6. Conclusion and implications for the classroom
Comprehension of the linguistic underpinnings of particular spelling errors can inform models of spelling development so that effective spelling interventions can be designed for young ELLs. Our results suggest that the prevalent EFL literacy instruction in German primary schools, characterised by an emphasis on holistic sight word instruction, may be insufficient for young L1 German learners to acquire the necessary skills for spelling English words. This aligns with findings from L1 spelling research, which emphasise the linguistically guided nature of learning to spell, particularly the central role of phonology during the initial stages of spelling development (e.g., Martin et al., 2020). Spelling acquisition extends beyond mere visual memorisation to include linguistic patterns and PGC. Consequently, whole word approaches may be less effective due to their reliance on memorisation without phonological foundation and the constraints of visual memory capacity (Joshi et al., 2008), limiting learners’ ability to spell unfamiliar words independently (Share, 2004).
We suggest that the teaching of spelling should be multi-dimensional and target the strategies with which L2 learners struggle the most, such as knowledge of English phonology and key PGC, as most errors were made in this area.
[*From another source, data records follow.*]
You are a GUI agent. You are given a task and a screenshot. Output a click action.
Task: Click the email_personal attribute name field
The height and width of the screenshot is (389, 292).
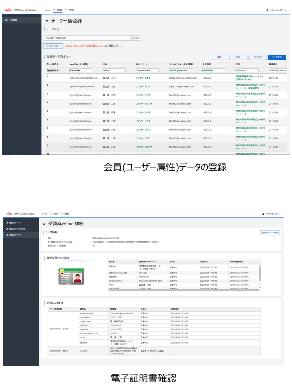click(180, 71)
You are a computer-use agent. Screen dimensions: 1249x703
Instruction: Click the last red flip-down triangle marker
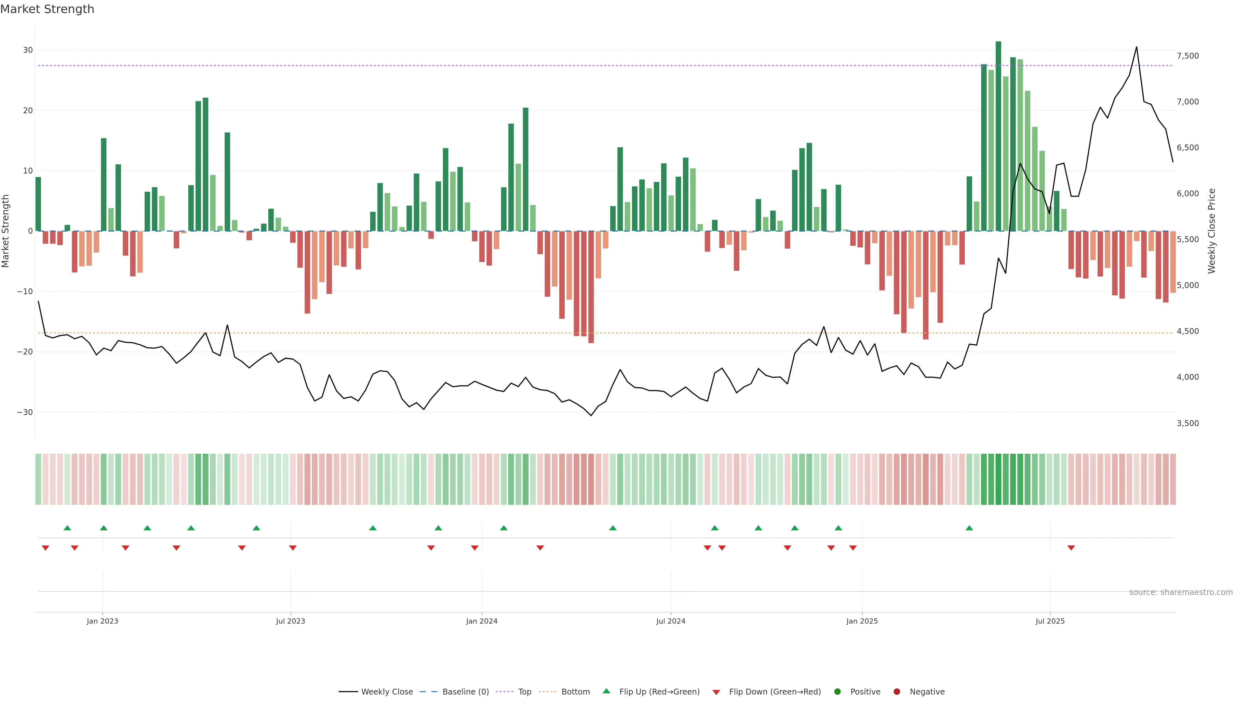pyautogui.click(x=1071, y=548)
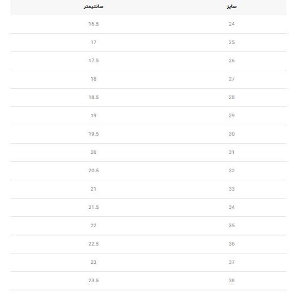Choose the size 29 cell

(x=232, y=116)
Given the reciprocal nature of spelling and reading, with robust reading skills serving as a predictor for spelling proficiency (e.g., Mlakar et al., in press), a comprehensive, explicit teaching approach that encompasses both seems to be beneficial for promoting L2 literacy skills. Some PGC may require less emphasis due to the overlap between English and German, but others, such as novel phonemes or orthographic patterns and spelling rules which do not exist in German, need explicit teaching to prevent the automatic triggering of incorrect or invented L1-based spellings. Further, the frequent phonological errors in our study might point to a need for more explicit pronunciation practice or phonics instruction. Our research supports Vivian Cook’s call for more explicit and systematic instruction in L2 spelling (Cook, 1997, 1999). Effective instruction must incorporate critical elements of word-specific knowledge, such as phonological and orthographic information. This careful integration is essential to foster the development of high-quality lexical representations, which are the foundation of proficient spelling.